En el tramo final de su vida Dios le tenía reservado una misión delicada, cual fue la de ser obispo de Valencia, sede a la que accedió por petición del Emperador Carlos I, tomando posesión en la misma en 1545 y en la que permanecería 11 años hasta su muerte. La diócesis con la que se encontró, atravesaba una crisis profunda a causa de la dejadez y abandono de sus anteriores pastores, con un clero bastante ignorante y poco ejemplar, sin que faltaran las tensiones sociales, pues una amplia población era morisca. Se dedicó también con empeño a poner en práctica las directrices emanadas del concilio de Trento, tratando de elevar el nivel cultural y corregir la depravación de las costumbres, luchando a brazo partido contra todos los que se oponían a perder sus privilegios.
En este tiempo que ejerció como obispo iba a dejar bien de manifiesto el rasgo de generosidad cristiana para con los demás, que le caracterizó toda su vida desde su más tierna infancia. Los pobres y los necesitados ocuparon el centro de sus preocupaciones pastorales.

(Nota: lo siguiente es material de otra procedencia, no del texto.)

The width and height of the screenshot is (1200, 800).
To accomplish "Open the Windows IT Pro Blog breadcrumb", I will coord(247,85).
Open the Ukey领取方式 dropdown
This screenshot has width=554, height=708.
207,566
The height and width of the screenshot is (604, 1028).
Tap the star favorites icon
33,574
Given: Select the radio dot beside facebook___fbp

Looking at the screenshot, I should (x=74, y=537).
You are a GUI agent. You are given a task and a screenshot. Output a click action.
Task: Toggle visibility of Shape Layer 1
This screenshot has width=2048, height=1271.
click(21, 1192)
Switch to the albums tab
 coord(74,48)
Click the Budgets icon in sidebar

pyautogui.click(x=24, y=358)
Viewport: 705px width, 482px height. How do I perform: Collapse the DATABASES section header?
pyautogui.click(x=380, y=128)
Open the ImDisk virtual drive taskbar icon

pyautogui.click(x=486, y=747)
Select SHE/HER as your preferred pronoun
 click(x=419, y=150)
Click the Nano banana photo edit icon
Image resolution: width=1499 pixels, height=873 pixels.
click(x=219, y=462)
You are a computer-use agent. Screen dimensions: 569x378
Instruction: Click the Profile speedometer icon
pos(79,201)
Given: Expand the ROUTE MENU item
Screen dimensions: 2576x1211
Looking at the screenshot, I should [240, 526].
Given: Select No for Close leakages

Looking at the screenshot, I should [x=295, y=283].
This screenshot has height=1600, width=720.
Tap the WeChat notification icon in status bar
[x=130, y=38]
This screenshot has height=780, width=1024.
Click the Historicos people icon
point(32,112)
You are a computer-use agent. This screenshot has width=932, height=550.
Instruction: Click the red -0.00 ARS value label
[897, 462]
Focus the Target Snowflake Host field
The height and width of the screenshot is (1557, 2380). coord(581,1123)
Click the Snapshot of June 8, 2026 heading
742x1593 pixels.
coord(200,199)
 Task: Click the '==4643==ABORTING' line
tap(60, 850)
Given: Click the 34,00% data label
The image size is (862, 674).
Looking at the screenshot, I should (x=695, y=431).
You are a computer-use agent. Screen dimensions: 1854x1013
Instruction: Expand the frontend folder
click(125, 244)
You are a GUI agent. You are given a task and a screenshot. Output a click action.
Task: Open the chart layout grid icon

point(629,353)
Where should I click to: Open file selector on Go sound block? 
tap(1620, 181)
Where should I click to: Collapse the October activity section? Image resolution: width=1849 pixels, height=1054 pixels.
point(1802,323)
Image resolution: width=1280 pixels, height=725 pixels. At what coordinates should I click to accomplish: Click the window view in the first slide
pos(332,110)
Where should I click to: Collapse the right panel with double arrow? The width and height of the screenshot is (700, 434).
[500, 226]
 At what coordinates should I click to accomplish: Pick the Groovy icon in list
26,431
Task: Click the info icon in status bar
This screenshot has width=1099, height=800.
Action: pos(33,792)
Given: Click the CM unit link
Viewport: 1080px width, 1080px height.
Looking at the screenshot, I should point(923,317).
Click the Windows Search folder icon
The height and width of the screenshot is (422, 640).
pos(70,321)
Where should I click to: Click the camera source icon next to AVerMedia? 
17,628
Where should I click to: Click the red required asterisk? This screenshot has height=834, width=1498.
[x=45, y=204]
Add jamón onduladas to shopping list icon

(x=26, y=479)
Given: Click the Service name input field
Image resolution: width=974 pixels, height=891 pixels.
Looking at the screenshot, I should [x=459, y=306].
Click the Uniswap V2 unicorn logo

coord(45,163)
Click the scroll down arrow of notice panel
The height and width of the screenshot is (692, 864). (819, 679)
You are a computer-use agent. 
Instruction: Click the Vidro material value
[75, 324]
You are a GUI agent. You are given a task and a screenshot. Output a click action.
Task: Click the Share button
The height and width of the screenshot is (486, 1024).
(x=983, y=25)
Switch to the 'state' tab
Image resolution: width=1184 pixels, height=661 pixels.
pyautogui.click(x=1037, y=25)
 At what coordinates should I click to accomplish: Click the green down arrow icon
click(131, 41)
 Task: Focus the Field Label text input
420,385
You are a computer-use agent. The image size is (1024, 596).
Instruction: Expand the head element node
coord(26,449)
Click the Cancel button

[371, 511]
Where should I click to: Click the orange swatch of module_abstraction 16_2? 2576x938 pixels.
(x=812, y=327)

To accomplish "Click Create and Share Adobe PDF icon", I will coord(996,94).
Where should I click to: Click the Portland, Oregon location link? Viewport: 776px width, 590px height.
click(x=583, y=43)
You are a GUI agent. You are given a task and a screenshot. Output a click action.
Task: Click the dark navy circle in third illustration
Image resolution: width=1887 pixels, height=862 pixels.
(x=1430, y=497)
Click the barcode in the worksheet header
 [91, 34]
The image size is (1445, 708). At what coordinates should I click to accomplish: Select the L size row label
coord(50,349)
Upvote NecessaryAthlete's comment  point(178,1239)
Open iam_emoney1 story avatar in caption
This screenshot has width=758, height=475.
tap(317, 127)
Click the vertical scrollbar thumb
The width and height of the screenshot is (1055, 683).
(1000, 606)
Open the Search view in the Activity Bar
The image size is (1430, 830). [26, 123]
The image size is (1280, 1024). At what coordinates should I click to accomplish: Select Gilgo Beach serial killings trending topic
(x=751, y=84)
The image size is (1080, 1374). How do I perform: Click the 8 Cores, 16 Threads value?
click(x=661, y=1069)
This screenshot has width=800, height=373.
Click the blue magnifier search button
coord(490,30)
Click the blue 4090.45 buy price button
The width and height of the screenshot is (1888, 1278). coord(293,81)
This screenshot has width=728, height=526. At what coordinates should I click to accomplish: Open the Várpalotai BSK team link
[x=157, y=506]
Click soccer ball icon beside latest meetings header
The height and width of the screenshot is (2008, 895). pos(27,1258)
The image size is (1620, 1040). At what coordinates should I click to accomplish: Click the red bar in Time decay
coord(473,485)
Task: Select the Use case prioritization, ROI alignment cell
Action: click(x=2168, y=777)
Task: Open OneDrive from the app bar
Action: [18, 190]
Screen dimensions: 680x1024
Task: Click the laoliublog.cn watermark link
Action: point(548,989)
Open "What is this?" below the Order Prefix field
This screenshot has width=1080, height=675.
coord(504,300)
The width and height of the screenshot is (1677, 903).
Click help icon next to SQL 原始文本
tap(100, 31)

Nada más tomar posesión le fue adjudicada por el cabildo la cantidad de 4000 ducados para mejorar su ajuar y lo que hizo con esta cantidad fue destinarla a la mejora del Hospital General. Al palacio acudían los menesterosos y necesitados en tropel y él los atendía como si fuera su administrador, en él encontraban remedio las viudas, las muchachas casaderas, las familias pobres, los niños expósitos. La mitad de las rentas del episcopado iba destinada a cubrir estas necesidades y otras. En vísperas de morir repartió los últimos 500 pesos que quedaban en las arcas. Tras una breve enfermedad el santo “limosnero” iba a acabar su vida el 8 de septiembre de 1555 recitando el versículo “En tus manos Señor encomiendo mi espíritu”
Reflexión desde el contexto actual:
Los cristianos no acabamos de aprender la lección y al igual que el resto de las gentes, solo tenemos ojos para las cosas materiales, ante las que nos rendimos. Estamos preocupados por acumular tesoros perecederos, cuantos más mejor, hasta tener repletas nuestras arcas, olvidándonos de repartir con los que nada tienen. Hoy Tomás de Villanueva se nos presenta como fiel cumplidor de aquel consejo evangélico que dice “No acumuléis tesoros en la tierra donde la polilla y la herrumbre les corroe y los ladrones se los llevan”. Su ejemplo de vida hizo que varios autores escribieran sobre él como lo hiciera Quevedo en su obra titulada: “Epítome a la Historia de la Vida Ejemplar y Gloriosa Muerte del Bienaventurado fray Tomás de Villanueva”.